To investigate, Mara A. McAdams-DeMarco, PhD (Johns Hopkins) and her colleagues analyzed information on 1,298 kidney transplant candidates and 521 kidney transplant recipients. “This is the first study to investigate how symptoms change before and after kidney transplantation,” said Dr. McAdams-DeMarco.
‘Kidney transplantation: Symptoms tended to increase or remain unchanged between transplant evaluation and transplantation; however, at 3 months after transplantation, 9 of 11 symptoms lessened.’
Candidates reported being moderately to extremely bothered by fatigue (32%), dry skin (27%), muscle soreness (26%), and itchy skin (25%); 16% reported high and 21% reported very high symptom burden. During a median follow-up of 1.9 years, 12% of patients died on the waitlist, and those with very high symptom burden had a 67% higher risk. By the time patients were to receive transplants, 34% experienced an increased symptom burden while 42% remained unchanged.

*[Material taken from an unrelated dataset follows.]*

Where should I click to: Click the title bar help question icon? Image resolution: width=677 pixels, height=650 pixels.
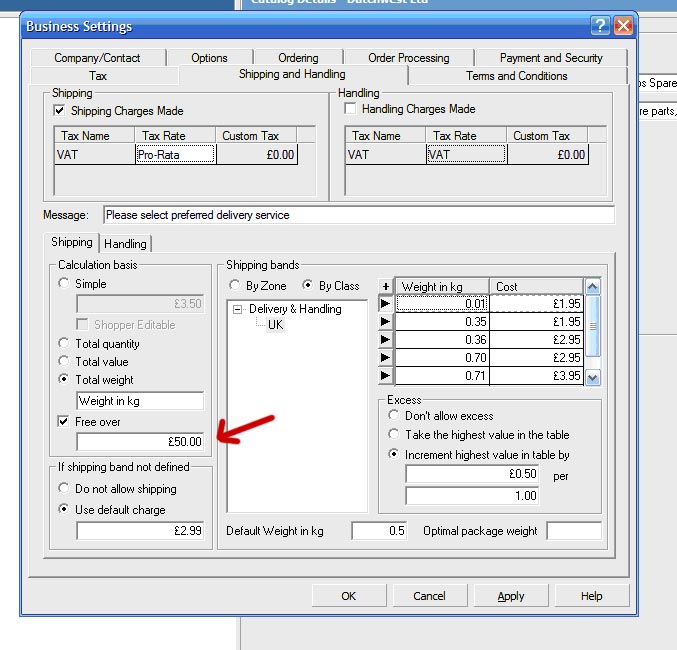point(599,26)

Among kidney transplant recipients, patients experienced a lessening of symptoms following transplantation, with an overall 10% improvement in symptoms, followed by little further change from 3 months through 12 months after surgery. There were early (first 3 months) improvements in 9 of 11 symptoms, and itchy skin and fatigue had the greatest improvements.
“Our findings on the post-transplantation change in symptoms can help inform the important discussion surrounding post-transplant care, clarify the timeline for improvement, identify populations who are most likely to benefit, and promote patient-centered care,” said Dr. McAdams-DeMarco.